My Name Is Leon, Kit de Waal
Kit de Waal never misses a beat with Leon. His voice brings the reader straight to the innocence, curiosity and wonder of childhood, and lets us revel in the openminded delight of a nine-year-old with a new baby brother, and a brother with blonde hair and blue eyes at that, while Leon is mixed race. Her story plants us squat in the squalor of poverty, and the indignity of a system stacked against anyone who is poor or not white. Yes, it’s 1980s England, but let’s be honest: update the cultural references and it might be last week, race riots ‘n all.

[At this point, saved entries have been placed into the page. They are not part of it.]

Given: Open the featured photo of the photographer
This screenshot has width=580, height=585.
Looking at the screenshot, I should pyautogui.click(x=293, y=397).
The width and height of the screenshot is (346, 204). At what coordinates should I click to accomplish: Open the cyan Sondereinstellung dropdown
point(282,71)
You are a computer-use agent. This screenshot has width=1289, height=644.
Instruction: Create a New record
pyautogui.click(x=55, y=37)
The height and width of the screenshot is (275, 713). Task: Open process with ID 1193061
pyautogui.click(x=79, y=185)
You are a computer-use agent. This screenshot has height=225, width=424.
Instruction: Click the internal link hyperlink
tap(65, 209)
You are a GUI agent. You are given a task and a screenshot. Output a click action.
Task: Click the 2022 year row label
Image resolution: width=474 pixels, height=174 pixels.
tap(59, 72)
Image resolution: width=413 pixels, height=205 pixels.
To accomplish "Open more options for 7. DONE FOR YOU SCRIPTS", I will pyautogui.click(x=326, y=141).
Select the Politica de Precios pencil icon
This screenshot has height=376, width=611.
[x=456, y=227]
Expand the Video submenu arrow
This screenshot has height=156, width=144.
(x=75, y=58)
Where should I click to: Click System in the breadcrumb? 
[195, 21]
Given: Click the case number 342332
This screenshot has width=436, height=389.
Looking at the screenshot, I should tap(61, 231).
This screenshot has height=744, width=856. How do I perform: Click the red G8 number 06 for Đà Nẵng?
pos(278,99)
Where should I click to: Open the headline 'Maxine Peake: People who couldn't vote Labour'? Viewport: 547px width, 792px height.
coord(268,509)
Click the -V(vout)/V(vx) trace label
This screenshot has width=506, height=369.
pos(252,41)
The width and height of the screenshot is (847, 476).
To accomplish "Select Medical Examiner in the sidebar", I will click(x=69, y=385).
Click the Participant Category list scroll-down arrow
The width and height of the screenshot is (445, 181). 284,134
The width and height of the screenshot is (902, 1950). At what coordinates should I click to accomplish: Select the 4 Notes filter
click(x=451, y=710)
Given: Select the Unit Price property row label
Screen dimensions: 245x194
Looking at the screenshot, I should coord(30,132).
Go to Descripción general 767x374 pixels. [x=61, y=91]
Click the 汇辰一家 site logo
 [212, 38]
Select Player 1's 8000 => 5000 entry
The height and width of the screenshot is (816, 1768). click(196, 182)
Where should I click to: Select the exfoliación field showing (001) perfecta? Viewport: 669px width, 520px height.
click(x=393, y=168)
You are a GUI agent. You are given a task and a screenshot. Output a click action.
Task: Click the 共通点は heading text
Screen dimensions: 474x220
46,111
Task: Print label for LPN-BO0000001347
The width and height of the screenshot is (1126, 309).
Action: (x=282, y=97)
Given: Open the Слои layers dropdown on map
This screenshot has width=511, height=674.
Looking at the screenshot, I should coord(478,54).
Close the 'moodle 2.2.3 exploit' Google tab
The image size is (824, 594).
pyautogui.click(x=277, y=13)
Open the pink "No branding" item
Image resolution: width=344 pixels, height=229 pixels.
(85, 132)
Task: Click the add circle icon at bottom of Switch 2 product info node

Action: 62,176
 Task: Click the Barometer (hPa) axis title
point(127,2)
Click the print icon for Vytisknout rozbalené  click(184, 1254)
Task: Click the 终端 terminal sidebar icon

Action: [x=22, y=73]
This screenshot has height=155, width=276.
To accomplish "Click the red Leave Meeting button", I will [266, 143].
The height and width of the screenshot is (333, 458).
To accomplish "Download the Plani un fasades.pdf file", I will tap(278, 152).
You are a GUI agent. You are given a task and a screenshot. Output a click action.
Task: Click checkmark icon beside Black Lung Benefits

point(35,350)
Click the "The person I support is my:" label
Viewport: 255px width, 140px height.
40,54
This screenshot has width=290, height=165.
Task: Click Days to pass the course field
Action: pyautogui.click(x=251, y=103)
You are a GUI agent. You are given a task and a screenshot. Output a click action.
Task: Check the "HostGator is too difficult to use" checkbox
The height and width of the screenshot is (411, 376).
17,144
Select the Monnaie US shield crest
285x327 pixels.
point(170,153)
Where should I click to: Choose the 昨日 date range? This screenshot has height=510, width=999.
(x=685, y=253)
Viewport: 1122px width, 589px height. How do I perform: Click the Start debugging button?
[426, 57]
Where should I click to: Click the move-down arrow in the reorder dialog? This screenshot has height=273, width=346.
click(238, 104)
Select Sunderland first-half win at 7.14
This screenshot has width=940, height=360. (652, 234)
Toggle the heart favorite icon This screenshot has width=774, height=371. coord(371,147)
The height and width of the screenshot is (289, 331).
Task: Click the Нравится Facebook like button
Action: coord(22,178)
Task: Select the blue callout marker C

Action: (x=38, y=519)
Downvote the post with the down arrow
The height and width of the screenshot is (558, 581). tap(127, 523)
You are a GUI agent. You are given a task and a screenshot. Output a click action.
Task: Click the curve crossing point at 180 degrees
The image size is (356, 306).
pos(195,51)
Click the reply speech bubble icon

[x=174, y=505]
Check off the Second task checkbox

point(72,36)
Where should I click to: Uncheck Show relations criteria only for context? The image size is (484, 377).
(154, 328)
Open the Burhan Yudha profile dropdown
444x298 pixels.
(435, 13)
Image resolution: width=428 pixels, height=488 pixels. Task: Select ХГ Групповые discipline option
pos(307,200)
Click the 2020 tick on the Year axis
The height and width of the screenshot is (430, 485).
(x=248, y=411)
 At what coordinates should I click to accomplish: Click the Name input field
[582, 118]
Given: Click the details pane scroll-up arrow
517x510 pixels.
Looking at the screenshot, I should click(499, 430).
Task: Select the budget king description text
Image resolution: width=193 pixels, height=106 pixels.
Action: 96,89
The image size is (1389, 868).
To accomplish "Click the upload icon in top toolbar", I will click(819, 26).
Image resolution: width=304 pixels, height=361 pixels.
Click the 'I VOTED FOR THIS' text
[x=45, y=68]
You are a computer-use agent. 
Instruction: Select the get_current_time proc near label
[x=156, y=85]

When Leon’s mother can’t look after him or his brother, they become caught in the social system. His white brother is adopted. Leon is lucky to be taken in by a foster mother with a heart of gold, but there are plenty of obstacles ahead.
De Waal came to publication relatively late. This, her debut, was published when she was 55, and she has a background in family law and adoption, and her own mother was a foster carer. My Name Is Leon was shortlisted for the Costa First Novel Award, long-listed for the Desmond Elliott Prize and won the Kerry Group Irish Novel of the Year Award for 2017. She is vocal about the diversity problems in writing and publishing, used some of her advance to set up a creative writing fellowship, and campaigns for greater access to the field.
I thought this was going to be a jolly read. As with so many great stories, it reaffirms the goodness of human nature and the potential for small miracles, but not before it shreds your belief in any of these things. It’s a story close to all of us – and by close I mean physically close – and is a hard read from a position of privilege when you’re sat drinking fizzy wine and doing nothing about it.